→ TO DO: Each line below should be quoted exactly, please.

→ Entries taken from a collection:

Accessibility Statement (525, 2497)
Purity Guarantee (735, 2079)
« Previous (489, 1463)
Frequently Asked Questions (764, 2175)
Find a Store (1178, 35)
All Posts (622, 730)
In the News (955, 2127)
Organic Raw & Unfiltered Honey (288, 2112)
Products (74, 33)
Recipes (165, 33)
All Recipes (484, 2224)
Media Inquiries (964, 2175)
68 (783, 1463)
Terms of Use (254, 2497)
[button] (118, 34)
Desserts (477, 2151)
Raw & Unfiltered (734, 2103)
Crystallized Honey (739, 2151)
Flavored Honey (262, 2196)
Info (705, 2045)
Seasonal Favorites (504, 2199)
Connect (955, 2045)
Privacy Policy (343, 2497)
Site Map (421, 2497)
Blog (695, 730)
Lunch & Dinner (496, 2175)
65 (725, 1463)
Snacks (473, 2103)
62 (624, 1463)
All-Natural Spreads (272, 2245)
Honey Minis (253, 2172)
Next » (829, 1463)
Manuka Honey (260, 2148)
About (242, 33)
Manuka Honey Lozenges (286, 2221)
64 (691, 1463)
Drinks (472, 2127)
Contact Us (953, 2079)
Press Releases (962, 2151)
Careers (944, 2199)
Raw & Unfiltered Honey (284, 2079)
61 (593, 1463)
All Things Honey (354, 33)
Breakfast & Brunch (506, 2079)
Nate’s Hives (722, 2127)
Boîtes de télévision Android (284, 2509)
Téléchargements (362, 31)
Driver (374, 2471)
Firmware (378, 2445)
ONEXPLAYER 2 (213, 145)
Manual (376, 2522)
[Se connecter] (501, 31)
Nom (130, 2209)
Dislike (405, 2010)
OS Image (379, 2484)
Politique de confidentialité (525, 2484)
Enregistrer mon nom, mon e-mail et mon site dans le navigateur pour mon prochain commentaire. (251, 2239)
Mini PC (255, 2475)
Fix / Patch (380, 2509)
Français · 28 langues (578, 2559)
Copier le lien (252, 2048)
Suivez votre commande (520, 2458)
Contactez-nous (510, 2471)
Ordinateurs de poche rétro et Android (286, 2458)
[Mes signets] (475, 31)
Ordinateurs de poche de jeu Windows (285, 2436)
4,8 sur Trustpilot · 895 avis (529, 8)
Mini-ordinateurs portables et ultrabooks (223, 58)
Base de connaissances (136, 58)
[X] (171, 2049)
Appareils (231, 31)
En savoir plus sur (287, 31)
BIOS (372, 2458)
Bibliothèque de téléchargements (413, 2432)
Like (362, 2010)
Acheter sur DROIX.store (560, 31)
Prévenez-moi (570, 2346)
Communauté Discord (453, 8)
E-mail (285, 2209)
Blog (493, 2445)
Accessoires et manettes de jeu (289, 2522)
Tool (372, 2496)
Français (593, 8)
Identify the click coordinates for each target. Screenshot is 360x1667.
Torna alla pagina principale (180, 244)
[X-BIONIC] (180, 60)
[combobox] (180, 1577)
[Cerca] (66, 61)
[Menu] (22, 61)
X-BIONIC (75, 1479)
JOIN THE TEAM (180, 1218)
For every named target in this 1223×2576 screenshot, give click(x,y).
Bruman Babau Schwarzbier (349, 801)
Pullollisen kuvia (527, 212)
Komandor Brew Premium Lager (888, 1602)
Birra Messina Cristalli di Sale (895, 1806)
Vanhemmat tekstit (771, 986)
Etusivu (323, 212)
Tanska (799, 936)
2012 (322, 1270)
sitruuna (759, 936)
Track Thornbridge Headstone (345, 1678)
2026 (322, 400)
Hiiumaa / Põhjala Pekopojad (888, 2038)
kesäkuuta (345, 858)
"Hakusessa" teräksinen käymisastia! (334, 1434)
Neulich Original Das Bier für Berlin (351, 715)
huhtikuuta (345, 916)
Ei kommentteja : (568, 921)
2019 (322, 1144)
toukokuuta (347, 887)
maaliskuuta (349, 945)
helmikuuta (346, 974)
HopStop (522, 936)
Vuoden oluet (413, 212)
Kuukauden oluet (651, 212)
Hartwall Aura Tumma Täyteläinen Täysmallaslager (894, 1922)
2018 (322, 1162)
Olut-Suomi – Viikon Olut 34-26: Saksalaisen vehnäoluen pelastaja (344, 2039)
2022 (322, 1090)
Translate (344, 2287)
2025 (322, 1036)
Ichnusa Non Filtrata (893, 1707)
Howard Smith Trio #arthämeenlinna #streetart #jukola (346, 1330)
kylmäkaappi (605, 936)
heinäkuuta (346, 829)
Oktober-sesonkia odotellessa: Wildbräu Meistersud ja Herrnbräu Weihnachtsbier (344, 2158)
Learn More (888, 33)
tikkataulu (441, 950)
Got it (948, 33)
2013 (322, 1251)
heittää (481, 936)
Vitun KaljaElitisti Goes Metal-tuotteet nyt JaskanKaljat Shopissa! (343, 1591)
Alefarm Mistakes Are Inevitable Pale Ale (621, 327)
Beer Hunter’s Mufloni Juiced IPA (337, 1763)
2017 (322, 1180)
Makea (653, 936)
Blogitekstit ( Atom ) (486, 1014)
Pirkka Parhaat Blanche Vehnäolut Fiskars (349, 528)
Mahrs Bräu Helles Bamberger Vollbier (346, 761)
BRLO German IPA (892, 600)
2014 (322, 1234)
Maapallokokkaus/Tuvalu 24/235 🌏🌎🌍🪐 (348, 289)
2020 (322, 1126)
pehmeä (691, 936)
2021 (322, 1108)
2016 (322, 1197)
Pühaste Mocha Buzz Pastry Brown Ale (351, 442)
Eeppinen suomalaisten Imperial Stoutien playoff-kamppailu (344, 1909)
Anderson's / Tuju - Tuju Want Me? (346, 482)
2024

→ RESPONSE BOX:
Accessibility Statement (525, 2497)
Purity Guarantee (735, 2079)
« Previous (489, 1463)
Frequently Asked Questions (764, 2175)
Find a Store (1178, 35)
All Posts (622, 730)
In the News (955, 2127)
Organic Raw & Unfiltered Honey (288, 2112)
Products (74, 33)
Recipes (165, 33)
All Recipes (484, 2224)
Media Inquiries (964, 2175)
68 (783, 1463)
Terms of Use (254, 2497)
[button] (118, 34)
Desserts (477, 2151)
Raw & Unfiltered (734, 2103)
Crystallized Honey (739, 2151)
Flavored Honey (262, 2196)
Info (705, 2045)
Seasonal Favorites (504, 2199)
Connect (955, 2045)
Privacy Policy (343, 2497)
Site Map (421, 2497)
Blog (695, 730)
Lunch & Dinner (496, 2175)
65 (725, 1463)
Snacks (473, 2103)
62 (624, 1463)
All-Natural Spreads (272, 2245)
Honey Minis (253, 2172)
Next » (829, 1463)
Manuka Honey (260, 2148)
About (242, 33)
Manuka Honey Lozenges (286, 2221)
64 (691, 1463)
Drinks (472, 2127)
Contact Us (953, 2079)
Press Releases (962, 2151)
Careers (944, 2199)
Raw & Unfiltered Honey (284, 2079)
61 (593, 1463)
All Things Honey (354, 33)
Breakfast & Brunch (506, 2079)
Nate’s Hives (722, 2127)
Boîtes de télévision Android (284, 2509)
Téléchargements (362, 31)
Driver (374, 2471)
Firmware (378, 2445)
ONEXPLAYER 2 (213, 145)
Manual (376, 2522)
[Se connecter] (501, 31)
Nom (130, 2209)
Dislike (405, 2010)
OS Image (379, 2484)
Politique de confidentialité (525, 2484)
Enregistrer mon nom, mon e-mail et mon site dans le navigateur pour mon prochain commentaire. (251, 2239)
Mini PC (255, 2475)
Fix / Patch (380, 2509)
Français · 28 langues (578, 2559)
Copier le lien (252, 2048)
Suivez votre commande (520, 2458)
Contactez-nous (510, 2471)
Ordinateurs de poche rétro et Android (286, 2458)
[Mes signets] (475, 31)
Ordinateurs de poche de jeu Windows (285, 2436)
4,8 sur Trustpilot · 895 avis (529, 8)
Mini-ordinateurs portables et ultrabooks (223, 58)
Base de connaissances (136, 58)
[X] (171, 2049)
Appareils (231, 31)
En savoir plus sur (287, 31)
BIOS (372, 2458)
Bibliothèque de téléchargements (413, 2432)
Like (362, 2010)
Acheter sur DROIX.store (560, 31)
Prévenez-moi (570, 2346)
Communauté Discord (453, 8)
E-mail (285, 2209)
Blog (493, 2445)
Accessoires et manettes de jeu (289, 2522)
Tool (372, 2496)
Français (593, 8)
Identify the click coordinates for each target. Screenshot is 360x1667.
Torna alla pagina principale (180, 244)
[X-BIONIC] (180, 60)
[combobox] (180, 1577)
[Cerca] (66, 61)
[Menu] (22, 61)
X-BIONIC (75, 1479)
JOIN THE TEAM (180, 1218)
For every named target in this 1223×2576 screenshot, give click(x,y).
Bruman Babau Schwarzbier (349, 801)
Pullollisen kuvia (527, 212)
Komandor Brew Premium Lager (888, 1602)
Birra Messina Cristalli di Sale (895, 1806)
Vanhemmat tekstit (771, 986)
Etusivu (323, 212)
Tanska (799, 936)
2012 (322, 1270)
sitruuna (759, 936)
Track Thornbridge Headstone (345, 1678)
2026 (322, 400)
Hiiumaa / Põhjala Pekopojad (888, 2038)
kesäkuuta (345, 858)
"Hakusessa" teräksinen käymisastia! (334, 1434)
Neulich Original Das Bier für Berlin (351, 715)
huhtikuuta (345, 916)
Ei kommentteja : (568, 921)
2019 (322, 1144)
toukokuuta (347, 887)
maaliskuuta (349, 945)
helmikuuta (346, 974)
HopStop (522, 936)
Vuoden oluet (413, 212)
Kuukauden oluet (651, 212)
Hartwall Aura Tumma Täyteläinen Täysmallaslager (894, 1922)
2018 (322, 1162)
Olut-Suomi – Viikon Olut 34-26: Saksalaisen vehnäoluen pelastaja (344, 2039)
2022 (322, 1090)
Translate (344, 2287)
2025 (322, 1036)
Ichnusa Non Filtrata (893, 1707)
Howard Smith Trio #arthämeenlinna #streetart #jukola (346, 1330)
kylmäkaappi (605, 936)
heinäkuuta (346, 829)
Oktober-sesonkia odotellessa: Wildbräu Meistersud ja Herrnbräu Weihnachtsbier (344, 2158)
Learn More (888, 33)
tikkataulu (441, 950)
Got it (948, 33)
2013 (322, 1251)
heittää (481, 936)
Vitun KaljaElitisti Goes Metal-tuotteet nyt JaskanKaljat Shopissa! (343, 1591)
Alefarm Mistakes Are Inevitable Pale Ale (621, 327)
Beer Hunter’s Mufloni Juiced IPA (337, 1763)
2017 (322, 1180)
Makea (653, 936)
Blogitekstit ( Atom ) (486, 1014)
Pirkka Parhaat Blanche Vehnäolut Fiskars (349, 528)
Mahrs Bräu Helles Bamberger Vollbier (346, 761)
BRLO German IPA (892, 600)
2014 (322, 1234)
Maapallokokkaus/Tuvalu 24/235 🌏🌎🌍🪐 (348, 289)
2020 (322, 1126)
pehmeä (691, 936)
2021 (322, 1108)
2016 (322, 1197)
Pühaste Mocha Buzz Pastry Brown Ale (351, 442)
Eeppinen suomalaisten Imperial Stoutien playoff-kamppailu (344, 1909)
Anderson's / Tuju - Tuju Want Me? (346, 482)
2024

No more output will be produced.